Sei es, dass die Schot zu langsam oder zu locker belegt wurde oder dass der Wind schralt: Manchmal muss die Schot auf dem selben Kurs dicht gesetzt werden. Wenn dann die Handarbeit mehr Kraft erfordert als vorhanden, kommt mit der Hilfstalje einer von mother's little helpers zum Zuge. Diese Talje ist ein Universalgenie wenn es darum geht, Weg (eines Läufers) in Kraft zu verwandeln. Außer der Hilfstalje wird noch ein fester Punkt am Schiff benötigt, zu dem hin die Talje zieht. Das ist besonders wirkungsvoll, wenn dieser Punkt ein festes Auge oder ein fester Bügel in Richtung der Schot ist.

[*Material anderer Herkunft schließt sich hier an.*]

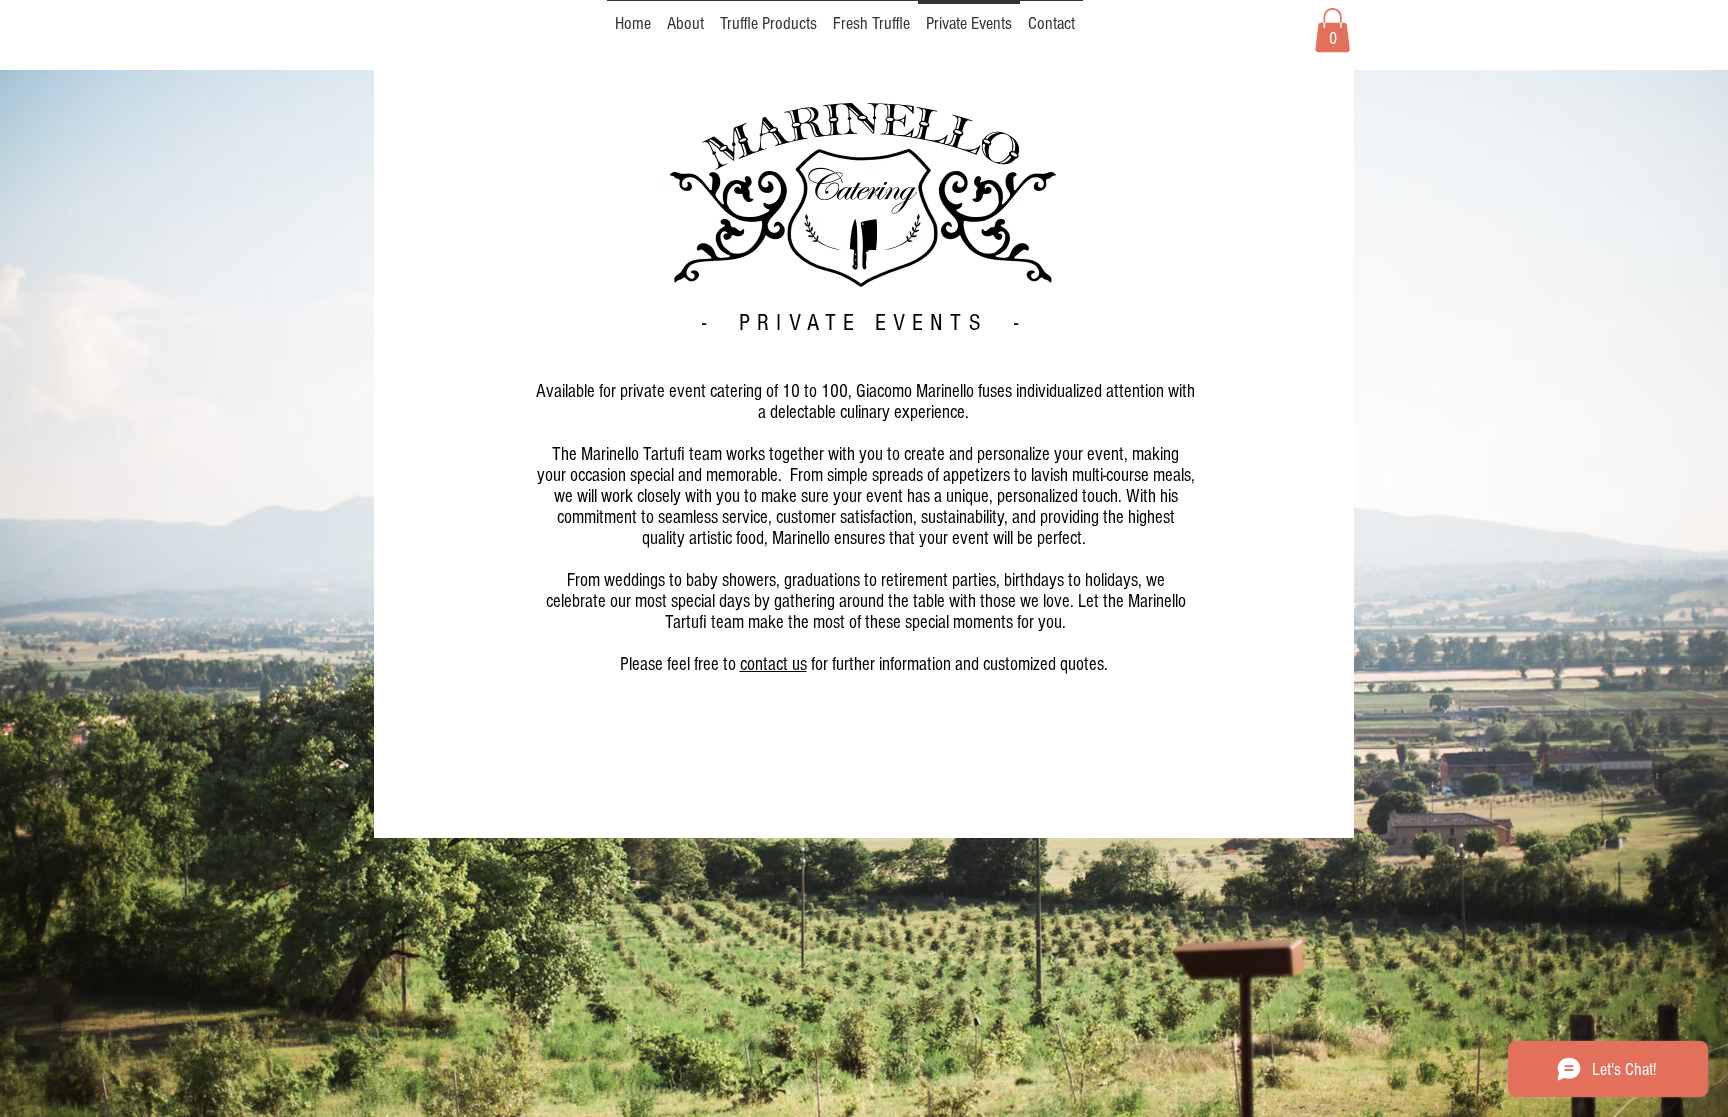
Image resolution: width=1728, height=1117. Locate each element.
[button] (1332, 30)
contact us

Dort kann die Talje mit einem Takel- oder Karabinerhaken eingehängt und auch leicht wieder entfernt werden. Ist auf der holenden Seite der Talje ein Stropp eingespleißt, kann der als Stopperstek auf die Schot gesetzt werden. Oder auf das Fall. Oder auf die Reffleine oder den Unterliekstrecker. Überall, wo die der Bizeps mal nicht genügend Bumms erzeugen könnte , kann eine Hilfstalje unverzichtbare Hilfe leisten. Sie ist vierfach geschoren und kann von uns bis zu 300 Kilo zusätzlich verfügbar machen. Gleich beim ersten Versuch musste ein geschlagenes Tau aus Naturfaser dran glauben. Die beste aller Vorschoterinnen war hin und weg; sie sah sich gleich als Superwoman. 
Vielleicht überflüssig zu erwähnen: eine Schot die mit Hilfe der Talje dichter geholt wurde, wird auf der Klampe neu belegt noch während die Talje angeschlagen ist. Danach ist die Talje frei, wird lang gezogen und liegt für die nächste Aktion bereit.